> [RECORDED INFORMATION]
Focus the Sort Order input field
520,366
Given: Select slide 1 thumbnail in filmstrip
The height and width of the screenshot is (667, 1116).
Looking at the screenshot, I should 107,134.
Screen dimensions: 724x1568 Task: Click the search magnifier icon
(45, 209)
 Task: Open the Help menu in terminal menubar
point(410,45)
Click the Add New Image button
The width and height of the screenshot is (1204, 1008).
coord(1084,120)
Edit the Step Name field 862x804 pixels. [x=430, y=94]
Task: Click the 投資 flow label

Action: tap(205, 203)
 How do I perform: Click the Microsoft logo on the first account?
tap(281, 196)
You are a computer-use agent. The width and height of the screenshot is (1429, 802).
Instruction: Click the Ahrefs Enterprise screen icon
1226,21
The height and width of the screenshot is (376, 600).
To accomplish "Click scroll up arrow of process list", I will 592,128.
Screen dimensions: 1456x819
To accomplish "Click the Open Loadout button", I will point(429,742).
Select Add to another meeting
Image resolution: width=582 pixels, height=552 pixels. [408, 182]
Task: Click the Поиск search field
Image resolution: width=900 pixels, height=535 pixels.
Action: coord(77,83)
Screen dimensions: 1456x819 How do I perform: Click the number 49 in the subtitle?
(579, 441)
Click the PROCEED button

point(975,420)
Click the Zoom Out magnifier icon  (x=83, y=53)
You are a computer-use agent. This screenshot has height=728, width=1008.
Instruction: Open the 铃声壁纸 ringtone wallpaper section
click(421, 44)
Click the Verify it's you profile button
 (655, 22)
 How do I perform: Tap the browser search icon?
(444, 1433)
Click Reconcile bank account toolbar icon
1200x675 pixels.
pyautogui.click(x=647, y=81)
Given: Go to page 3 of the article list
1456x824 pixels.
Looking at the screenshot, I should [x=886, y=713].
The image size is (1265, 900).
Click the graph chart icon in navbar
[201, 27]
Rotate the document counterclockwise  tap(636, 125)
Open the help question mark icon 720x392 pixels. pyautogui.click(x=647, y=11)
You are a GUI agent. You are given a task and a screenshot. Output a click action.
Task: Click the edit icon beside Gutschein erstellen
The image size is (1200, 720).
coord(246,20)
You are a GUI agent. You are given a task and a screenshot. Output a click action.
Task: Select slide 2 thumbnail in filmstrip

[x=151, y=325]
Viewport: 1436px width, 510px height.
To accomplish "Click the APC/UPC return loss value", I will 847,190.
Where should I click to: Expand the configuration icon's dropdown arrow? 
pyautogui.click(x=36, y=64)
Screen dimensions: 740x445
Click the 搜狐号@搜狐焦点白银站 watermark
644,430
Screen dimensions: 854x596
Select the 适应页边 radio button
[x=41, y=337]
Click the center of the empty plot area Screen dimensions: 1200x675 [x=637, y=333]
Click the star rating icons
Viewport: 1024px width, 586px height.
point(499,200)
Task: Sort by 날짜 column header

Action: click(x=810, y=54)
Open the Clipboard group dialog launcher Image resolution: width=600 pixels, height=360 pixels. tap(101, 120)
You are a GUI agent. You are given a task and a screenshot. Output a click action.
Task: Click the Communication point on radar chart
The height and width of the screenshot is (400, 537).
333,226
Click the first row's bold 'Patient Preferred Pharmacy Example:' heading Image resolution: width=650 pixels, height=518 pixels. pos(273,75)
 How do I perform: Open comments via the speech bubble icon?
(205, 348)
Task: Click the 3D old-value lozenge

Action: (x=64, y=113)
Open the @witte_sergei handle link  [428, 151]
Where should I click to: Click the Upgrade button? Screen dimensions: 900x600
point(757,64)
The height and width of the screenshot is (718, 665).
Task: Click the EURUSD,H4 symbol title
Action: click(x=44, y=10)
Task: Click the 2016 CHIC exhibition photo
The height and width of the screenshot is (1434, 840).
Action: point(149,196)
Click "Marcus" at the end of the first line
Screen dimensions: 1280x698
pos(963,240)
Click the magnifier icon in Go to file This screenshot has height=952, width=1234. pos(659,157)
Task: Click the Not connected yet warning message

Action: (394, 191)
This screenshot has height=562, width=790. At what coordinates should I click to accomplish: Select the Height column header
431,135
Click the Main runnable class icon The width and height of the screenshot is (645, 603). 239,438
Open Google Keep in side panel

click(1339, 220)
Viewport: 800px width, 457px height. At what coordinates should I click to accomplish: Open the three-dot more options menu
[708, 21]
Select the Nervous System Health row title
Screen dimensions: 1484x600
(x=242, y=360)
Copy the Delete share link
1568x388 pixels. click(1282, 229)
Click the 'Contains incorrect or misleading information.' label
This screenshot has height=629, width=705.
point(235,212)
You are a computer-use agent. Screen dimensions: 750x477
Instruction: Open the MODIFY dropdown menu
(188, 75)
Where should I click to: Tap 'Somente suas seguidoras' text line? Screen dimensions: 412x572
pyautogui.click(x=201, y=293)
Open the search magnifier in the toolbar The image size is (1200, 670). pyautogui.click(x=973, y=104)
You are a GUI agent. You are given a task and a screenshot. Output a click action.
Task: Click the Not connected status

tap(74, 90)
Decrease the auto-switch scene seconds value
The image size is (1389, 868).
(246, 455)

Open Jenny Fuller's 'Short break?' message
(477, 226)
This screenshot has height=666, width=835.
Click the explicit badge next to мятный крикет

> [EXERCISE INSTRUCTIONS] Transcribe the records exactly as they appear.

> [TASK ANSWER]
Focus the Sort Order input field
520,366
Given: Select slide 1 thumbnail in filmstrip
The height and width of the screenshot is (667, 1116).
Looking at the screenshot, I should 107,134.
Screen dimensions: 724x1568 Task: Click the search magnifier icon
(45, 209)
 Task: Open the Help menu in terminal menubar
point(410,45)
Click the Add New Image button
The width and height of the screenshot is (1204, 1008).
coord(1084,120)
Edit the Step Name field 862x804 pixels. [x=430, y=94]
Task: Click the 投資 flow label

Action: tap(205, 203)
 How do I perform: Click the Microsoft logo on the first account?
tap(281, 196)
You are a computer-use agent. The width and height of the screenshot is (1429, 802).
Instruction: Click the Ahrefs Enterprise screen icon
1226,21
The height and width of the screenshot is (376, 600).
To accomplish "Click scroll up arrow of process list", I will 592,128.
Screen dimensions: 1456x819
To accomplish "Click the Open Loadout button", I will point(429,742).
Select Add to another meeting
Image resolution: width=582 pixels, height=552 pixels. [408, 182]
Task: Click the Поиск search field
Image resolution: width=900 pixels, height=535 pixels.
Action: coord(77,83)
Screen dimensions: 1456x819 How do I perform: Click the number 49 in the subtitle?
(579, 441)
Click the PROCEED button

point(975,420)
Click the Zoom Out magnifier icon  (x=83, y=53)
You are a computer-use agent. This screenshot has height=728, width=1008.
Instruction: Open the 铃声壁纸 ringtone wallpaper section
click(421, 44)
Click the Verify it's you profile button
 (655, 22)
 How do I perform: Tap the browser search icon?
(444, 1433)
Click Reconcile bank account toolbar icon
1200x675 pixels.
pyautogui.click(x=647, y=81)
Given: Go to page 3 of the article list
1456x824 pixels.
Looking at the screenshot, I should [x=886, y=713].
The image size is (1265, 900).
Click the graph chart icon in navbar
[201, 27]
Rotate the document counterclockwise  tap(636, 125)
Open the help question mark icon 720x392 pixels. pyautogui.click(x=647, y=11)
You are a GUI agent. You are given a task and a screenshot. Output a click action.
Task: Click the edit icon beside Gutschein erstellen
The image size is (1200, 720).
coord(246,20)
You are a GUI agent. You are given a task and a screenshot. Output a click action.
Task: Select slide 2 thumbnail in filmstrip

[x=151, y=325]
Viewport: 1436px width, 510px height.
To accomplish "Click the APC/UPC return loss value", I will 847,190.
Where should I click to: Expand the configuration icon's dropdown arrow? 
pyautogui.click(x=36, y=64)
Screen dimensions: 740x445
Click the 搜狐号@搜狐焦点白银站 watermark
644,430
Screen dimensions: 854x596
Select the 适应页边 radio button
[x=41, y=337]
Click the center of the empty plot area Screen dimensions: 1200x675 [x=637, y=333]
Click the star rating icons
Viewport: 1024px width, 586px height.
point(499,200)
Task: Sort by 날짜 column header

Action: click(x=810, y=54)
Open the Clipboard group dialog launcher Image resolution: width=600 pixels, height=360 pixels. tap(101, 120)
You are a GUI agent. You are given a task and a screenshot. Output a click action.
Task: Click the Communication point on radar chart
The height and width of the screenshot is (400, 537).
333,226
Click the first row's bold 'Patient Preferred Pharmacy Example:' heading Image resolution: width=650 pixels, height=518 pixels. pos(273,75)
 How do I perform: Open comments via the speech bubble icon?
(205, 348)
Task: Click the 3D old-value lozenge

Action: (x=64, y=113)
Open the @witte_sergei handle link  [428, 151]
Where should I click to: Click the Upgrade button? Screen dimensions: 900x600
point(757,64)
The height and width of the screenshot is (718, 665).
Task: Click the EURUSD,H4 symbol title
Action: click(x=44, y=10)
Task: Click the 2016 CHIC exhibition photo
The height and width of the screenshot is (1434, 840).
Action: point(149,196)
Click "Marcus" at the end of the first line
Screen dimensions: 1280x698
pos(963,240)
Click the magnifier icon in Go to file This screenshot has height=952, width=1234. pos(659,157)
Task: Click the Not connected yet warning message

Action: (394, 191)
This screenshot has height=562, width=790. At what coordinates should I click to accomplish: Select the Height column header
431,135
Click the Main runnable class icon The width and height of the screenshot is (645, 603). 239,438
Open Google Keep in side panel

click(1339, 220)
Viewport: 800px width, 457px height. At what coordinates should I click to accomplish: Open the three-dot more options menu
[708, 21]
Select the Nervous System Health row title
Screen dimensions: 1484x600
(x=242, y=360)
Copy the Delete share link
1568x388 pixels. click(1282, 229)
Click the 'Contains incorrect or misleading information.' label
This screenshot has height=629, width=705.
point(235,212)
You are a computer-use agent. Screen dimensions: 750x477
Instruction: Open the MODIFY dropdown menu
(188, 75)
Where should I click to: Tap 'Somente suas seguidoras' text line? Screen dimensions: 412x572
pyautogui.click(x=201, y=293)
Open the search magnifier in the toolbar The image size is (1200, 670). pyautogui.click(x=973, y=104)
You are a GUI agent. You are given a task and a screenshot. Output a click action.
Task: Click the Not connected status

tap(74, 90)
Decrease the auto-switch scene seconds value
The image size is (1389, 868).
(246, 455)

Open Jenny Fuller's 'Short break?' message
(477, 226)
This screenshot has height=666, width=835.
Click the explicit badge next to мятный крикет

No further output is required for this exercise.